**PROVIDED TEXT**
◇ ◇ ◇
The Massimo Opera house is of course featured in the movie the Godfather 3, it’s a huge opera house built at a time when the King of Italy was still trying to convince the Sicilians what a good deal they had in joining Italy.


So no expenses were spared in building this great theatre and it is beautiful with good acoustics. We saw the Greek Passion by Czech composer Martinu, a powerful piece of music, it really does not leave you indifferent. The message of the opera and its connection to modern Greek history and the current refugee crisis in Southern Europe due to the upheaval in Arab countries is fascinating. The passion of course is the story of Christ but set in a Greek village around 1900, involving the powerful Village priest and the village people, the wealthy and a group of Greeks fleeing Turkish oppression. The set is spectacular and apparently several opera houses are looking at buying this production. Martinu died in 1959 and he composed this opera at a time when he would have been influenced by events in Europe. A great work in a beautiful opera house.

Afterwards we went to dinner and then took a stroll down the street passing in front of the Massimo and came face to face with a religious procession at 10 pm.
The traffic was snarled but no one honked their horns, this was a church procession with priests and banners and a marching band. Sicilians can be very respectful of such things and everyone knows how to behave, it was like a scene out of the 1930’s.

Sicily is a fascinating place.   
  

Saturday, 7 May 2011

From Rome to Sicily on the M.C. Splendid


Our ferry is owned by the Grandi Navi company of Genoa. The Splendid is far from that, it must have been 10 years ago or more a very nice ferry but today it looks tired and needs refurbishment or replacement all together, maybe this ferry is coming to the end of its life, in other words it is grotty looking, this is not ferry season yet, it is still considered low winter season. The SNAV ferry company which has much newer ferries does not operate passenger service until end of May. Grimaldi Lines is also another with higher standards.
◇ ◇ ◇
**EXERCISE INSTRUCTIONS**
(1) Answer these from the travel blog:
(a) Who composed the Greek Passion?
(b) At what time did the writers come upon the religious procession?
(c) Which company owns the ferry the writers took?
(2) Retype everything in the travel blog from "Afterwards we went" down to "a fascinating place.".
The data after this point is separate material with no connection to the travel blog.

**GIVEN MATERIAL**
◇ ◇ ◇
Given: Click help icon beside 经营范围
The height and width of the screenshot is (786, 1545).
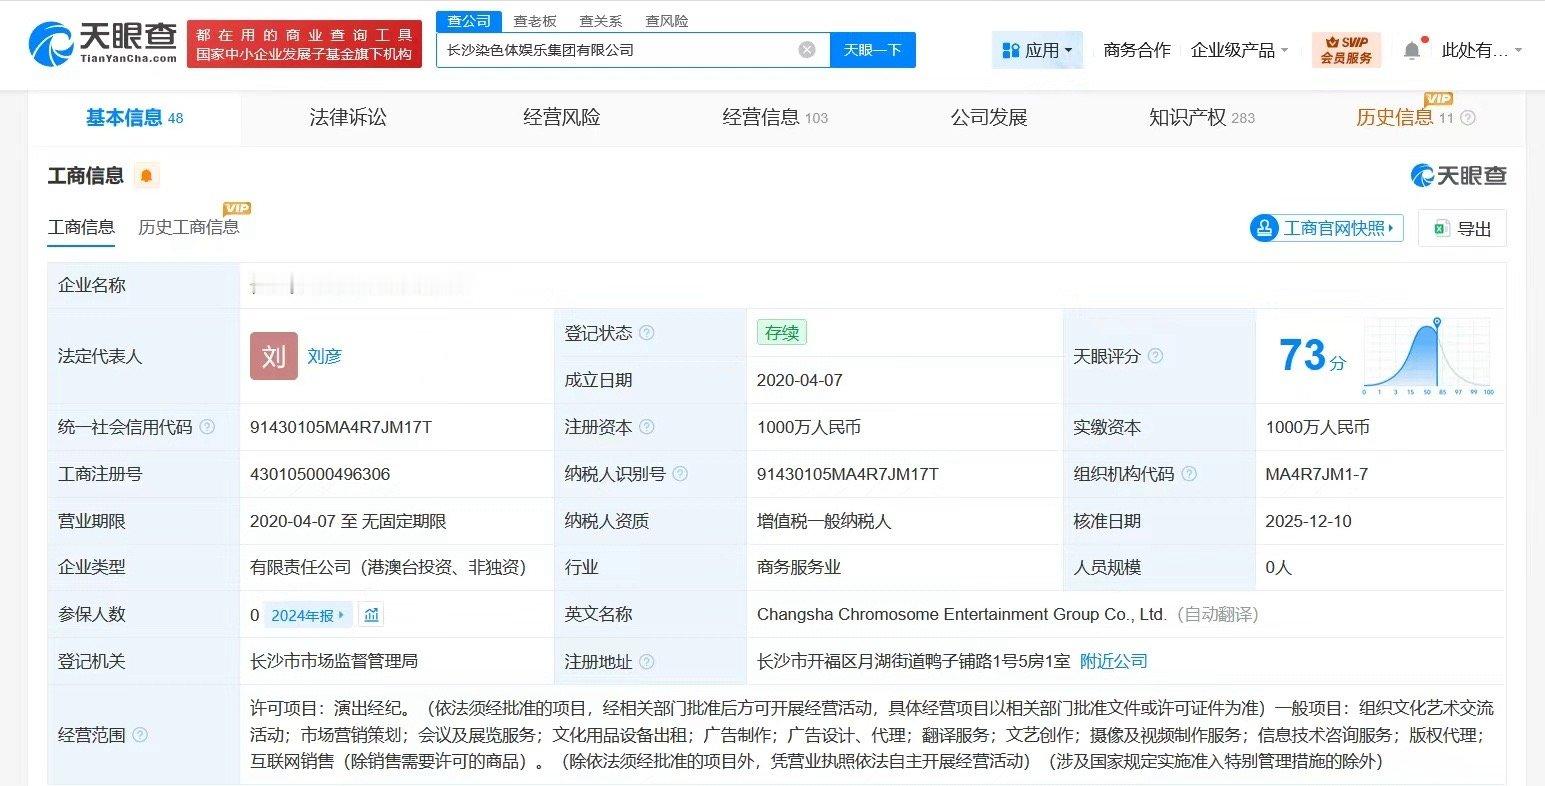Looking at the screenshot, I should click(x=140, y=735).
◇ ◇ ◇
**OUTPUTS**
(1)
(a) The Czech composer Martinu.
(b) At 10 pm.
(c) The Grandi Navi company of Genoa.

(2)
Afterwards we went to dinner and then took a stroll down the street passing in front of the Massimo and came face to face with a religious procession at 10 pm.
The traffic was snarled but no one honked their horns, this was a church procession with priests and banners and a marching band. Sicilians can be very respectful of such things and everyone knows how to behave, it was like a scene out of the 1930’s.

Sicily is a fascinating place.